The Model Context Protocol, or MCP, is an open standard introduced by Anthropic in late 2024 that lets artificial intelligence (AI) agents connect to business systems the way applications call application programming interfaces (APIs) using a common interface instead a custom-built connection for each tool, PYMNTS reported.
Before MCP, integrating an AI model into a company’s internal software required bespoke engineering for every system. The protocol eliminated that friction, letting AI agents operate directly inside enterprise systems. The International Data Corporation projected that active AI agents in enterprises will grow from 28.6 million in 2025 to more than 2.2 billion by 2030. Each of those connections runs through a description the agent trusts.
Microsoft Incident Response published a warning that attackers can hide malicious instructions inside the descriptions MCP tools use to explain themselves to AI agents. Each tool includes a short text description telling the agent what the tool does. An agent reads that description before acting. If an attacker modifies it to include hidden instructions, the agent follows them, believing the order came from a source it trusts.
Microsoft illustrated the attack with a finance scenario: an agent connects to a vendor invoice tool whose description has been surreptitiously modified, collects invoice files using the analyst’s own permissions and routes them to an outside server, all while returning a normal-looking answer.
Attackers Can Steer AI Agents by Modifying Tool Descriptions
The problem is structural. Tool descriptions and user instructions share the same space inside an agent’s working memory. Changing a description steers the agent’s behavior as effectively as rewriting its underlying instructions. Microsoft called this a “trust boundary” problem: the agent cannot distinguish a legitimate instruction from its owner and one inserted by whoever controls a connected tool.
The attack has a track record. Security researchers at Invariant Labs demonstrated it in 2025, hiding instructions in a tool’s description to trick an AI coding assistant into sending private credentials to an external address, The Hacker News reported. In September, a software package trusted for 15 clean releases was updated with a hidden instruction that copied every email an AI agent sent to an outside address, The Hacker News added. The Financial Stability Board also warned recently that AI agents can create risks that materialize faster than human oversight can catch, PYMNTS reported.
Banks Face the MCP Security Problem Inside Their Own Operations
Banks have moved faster on MCP than the security frameworks governing it. For example, Moody’s deployed MCP-based agents that reduced credit memo preparation from 40 hours to two minutes, PYMNTS reported.
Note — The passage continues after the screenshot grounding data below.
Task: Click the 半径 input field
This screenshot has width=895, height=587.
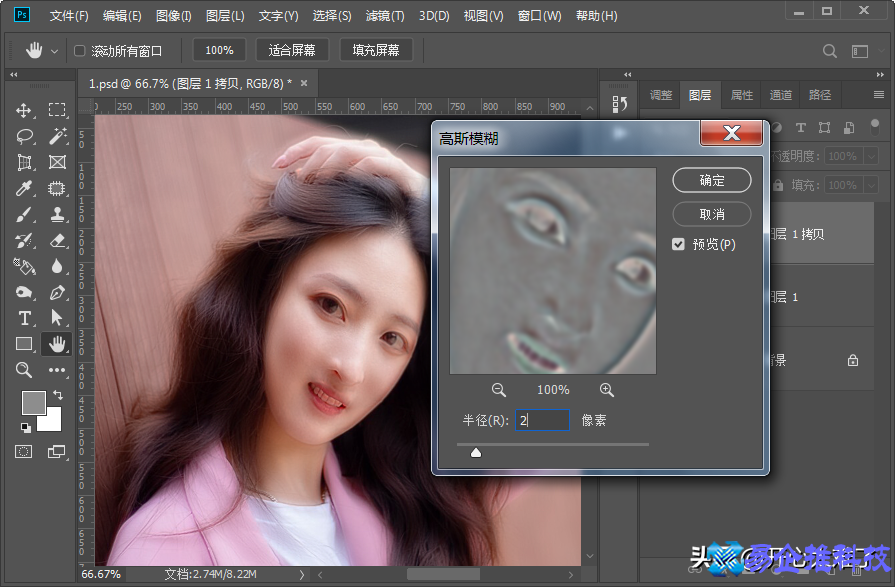Action: point(542,420)
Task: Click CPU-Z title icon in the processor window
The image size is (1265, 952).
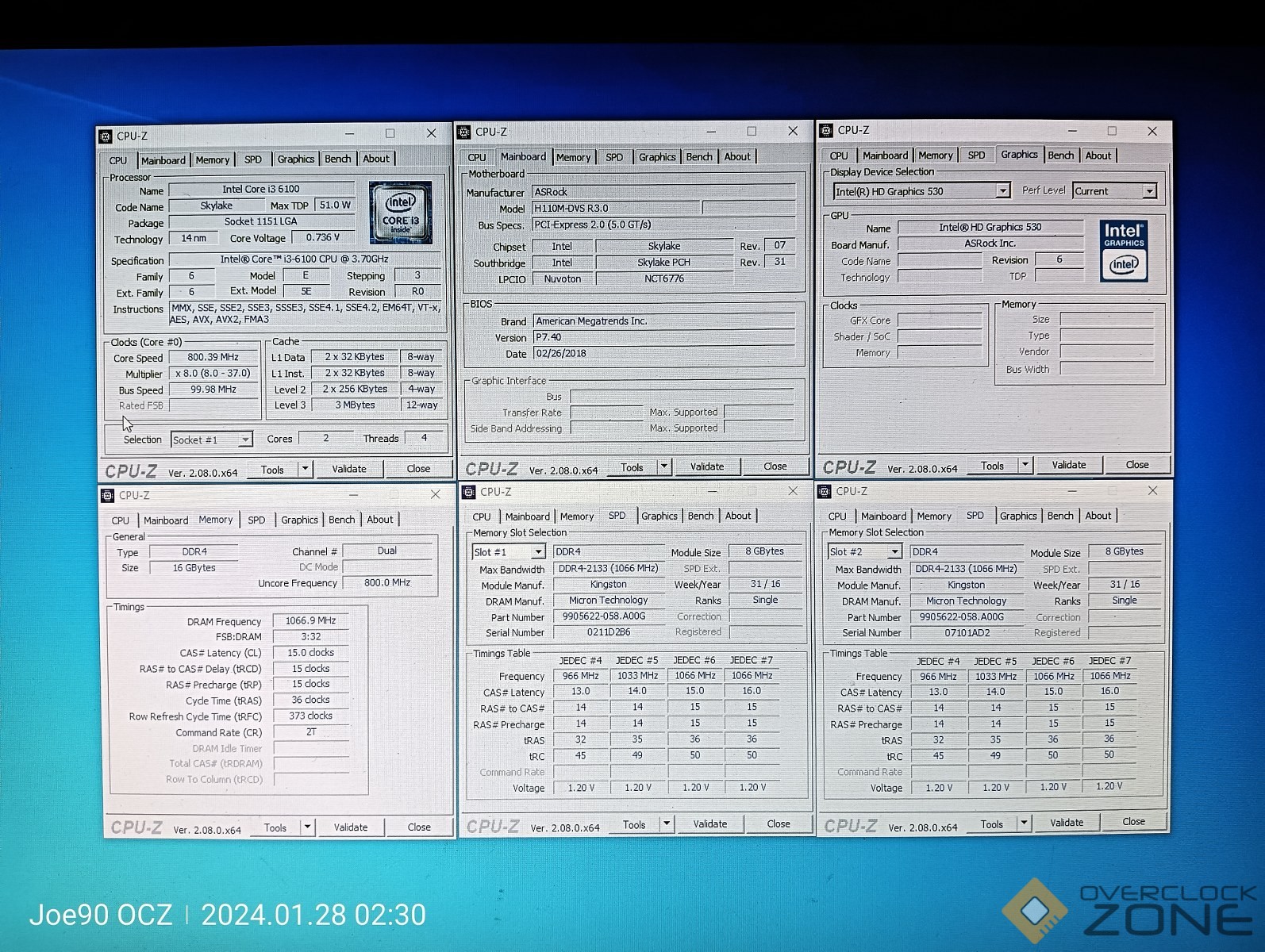Action: tap(106, 136)
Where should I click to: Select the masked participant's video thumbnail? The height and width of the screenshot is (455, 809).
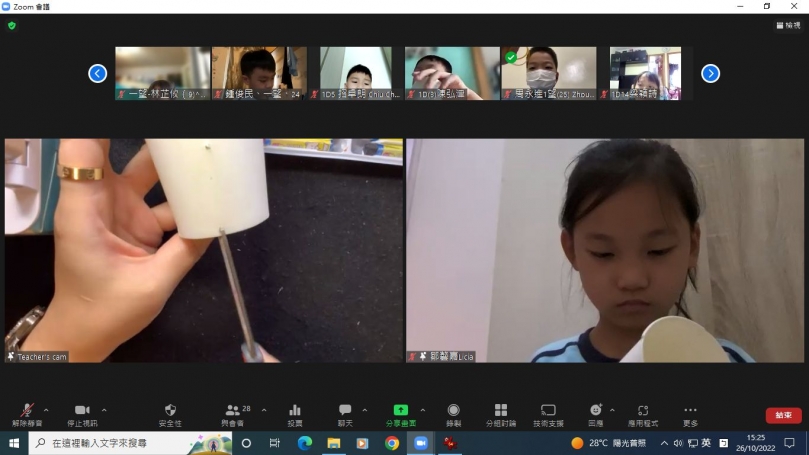[548, 73]
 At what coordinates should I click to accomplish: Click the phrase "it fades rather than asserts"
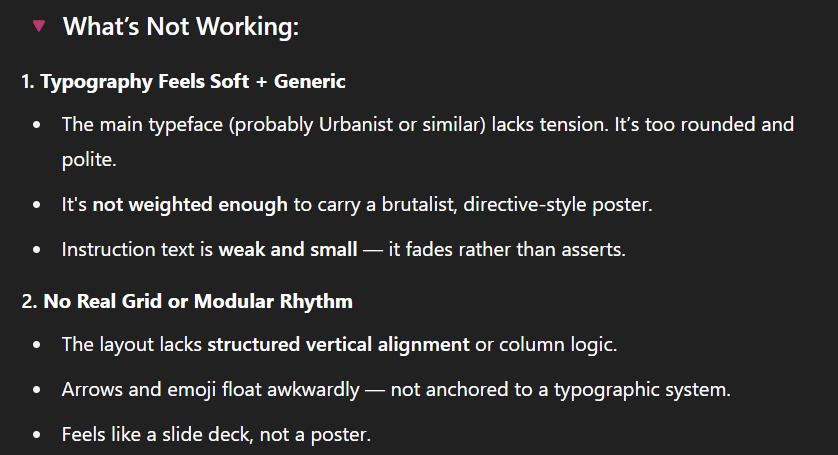[506, 250]
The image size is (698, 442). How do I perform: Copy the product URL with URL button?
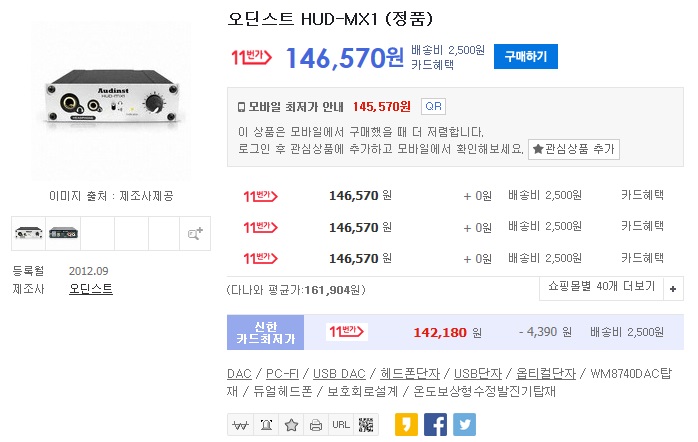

Dun & Bradstreet connected its commercial risk database to Claude via MCP to automate customer and business verification.
MCP adoption across banking is accelerating just as quickly. Taktile CEO Maik Taro Wehmeyer told PYMNTS CEO Karen Webster that 2026 is “the year where AI will come to financial services,” with agents beginning to automate commercial lending, insurance claims and business underwriting, PYMNTS reported. Each deployment connects an AI agent to systems holding payment data, customer records or regulatory documentation and usually happens via MCP.
The attack Microsoft documented does not require a breach. It requires access to a tool description. A poisoned description executes using the agent’s own credentials, through an approved channel, at a moment that looks like routine work. That is precisely how banks have been told to think about agent governance. Rob Rooney, CEO of Hyperlayer, told Webster that as AI agents begin acting on behalf of customers, banks need approvals, controls, audit trails and data lineage capable of operating at machine speed.